___ DATA FOR PROCESSING

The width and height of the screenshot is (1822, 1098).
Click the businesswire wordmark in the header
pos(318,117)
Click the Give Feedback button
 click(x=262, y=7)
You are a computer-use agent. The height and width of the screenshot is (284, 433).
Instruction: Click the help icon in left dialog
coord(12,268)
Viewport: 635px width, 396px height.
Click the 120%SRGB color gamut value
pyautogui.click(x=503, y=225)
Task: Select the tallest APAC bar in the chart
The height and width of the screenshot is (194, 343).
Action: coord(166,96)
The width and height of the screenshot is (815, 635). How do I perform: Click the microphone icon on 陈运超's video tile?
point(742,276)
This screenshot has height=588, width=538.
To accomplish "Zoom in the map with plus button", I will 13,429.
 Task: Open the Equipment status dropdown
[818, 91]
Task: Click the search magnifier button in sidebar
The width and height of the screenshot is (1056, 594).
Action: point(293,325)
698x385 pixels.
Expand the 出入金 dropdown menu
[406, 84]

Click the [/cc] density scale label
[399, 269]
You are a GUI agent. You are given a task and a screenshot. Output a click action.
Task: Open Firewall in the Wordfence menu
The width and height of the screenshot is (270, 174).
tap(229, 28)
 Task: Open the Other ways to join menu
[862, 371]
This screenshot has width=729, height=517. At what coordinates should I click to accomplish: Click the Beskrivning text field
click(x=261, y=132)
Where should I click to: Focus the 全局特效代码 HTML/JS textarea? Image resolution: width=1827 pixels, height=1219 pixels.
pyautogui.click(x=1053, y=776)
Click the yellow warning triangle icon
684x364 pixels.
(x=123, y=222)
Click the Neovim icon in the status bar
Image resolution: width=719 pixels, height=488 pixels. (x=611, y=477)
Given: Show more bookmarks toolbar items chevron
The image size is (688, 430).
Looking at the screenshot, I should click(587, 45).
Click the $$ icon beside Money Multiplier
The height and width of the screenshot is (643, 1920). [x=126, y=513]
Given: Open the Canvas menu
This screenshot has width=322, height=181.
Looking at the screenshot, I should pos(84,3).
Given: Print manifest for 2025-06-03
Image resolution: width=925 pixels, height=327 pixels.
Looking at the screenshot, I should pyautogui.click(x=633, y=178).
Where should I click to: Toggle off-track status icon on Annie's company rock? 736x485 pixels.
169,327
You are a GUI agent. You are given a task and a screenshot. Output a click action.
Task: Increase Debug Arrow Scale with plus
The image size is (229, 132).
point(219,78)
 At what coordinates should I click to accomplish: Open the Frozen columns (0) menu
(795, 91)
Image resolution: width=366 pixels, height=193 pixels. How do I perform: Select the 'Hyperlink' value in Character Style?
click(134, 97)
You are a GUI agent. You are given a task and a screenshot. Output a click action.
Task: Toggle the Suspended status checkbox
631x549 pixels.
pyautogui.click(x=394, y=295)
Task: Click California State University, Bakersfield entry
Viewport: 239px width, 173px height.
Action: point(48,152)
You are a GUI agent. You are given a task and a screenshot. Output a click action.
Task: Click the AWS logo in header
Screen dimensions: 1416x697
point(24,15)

______

YOUR ASSIGNMENT: Reproduce the records above exactly, starting with the line that contains "Where should I click to: Toggle" and ending with the last line.

WRITTEN SOLUTION:
Where should I click to: Toggle off-track status icon on Annie's company rock? 736x485 pixels.
169,327
You are a GUI agent. You are given a task and a screenshot. Output a click action.
Task: Increase Debug Arrow Scale with plus
The image size is (229, 132).
point(219,78)
 At what coordinates should I click to accomplish: Open the Frozen columns (0) menu
(795, 91)
Image resolution: width=366 pixels, height=193 pixels. How do I perform: Select the 'Hyperlink' value in Character Style?
click(134, 97)
You are a GUI agent. You are given a task and a screenshot. Output a click action.
Task: Toggle the Suspended status checkbox
631x549 pixels.
pyautogui.click(x=394, y=295)
Task: Click California State University, Bakersfield entry
Viewport: 239px width, 173px height.
Action: point(48,152)
You are a GUI agent. You are given a task and a screenshot. Output a click action.
Task: Click the AWS logo in header
Screen dimensions: 1416x697
point(24,15)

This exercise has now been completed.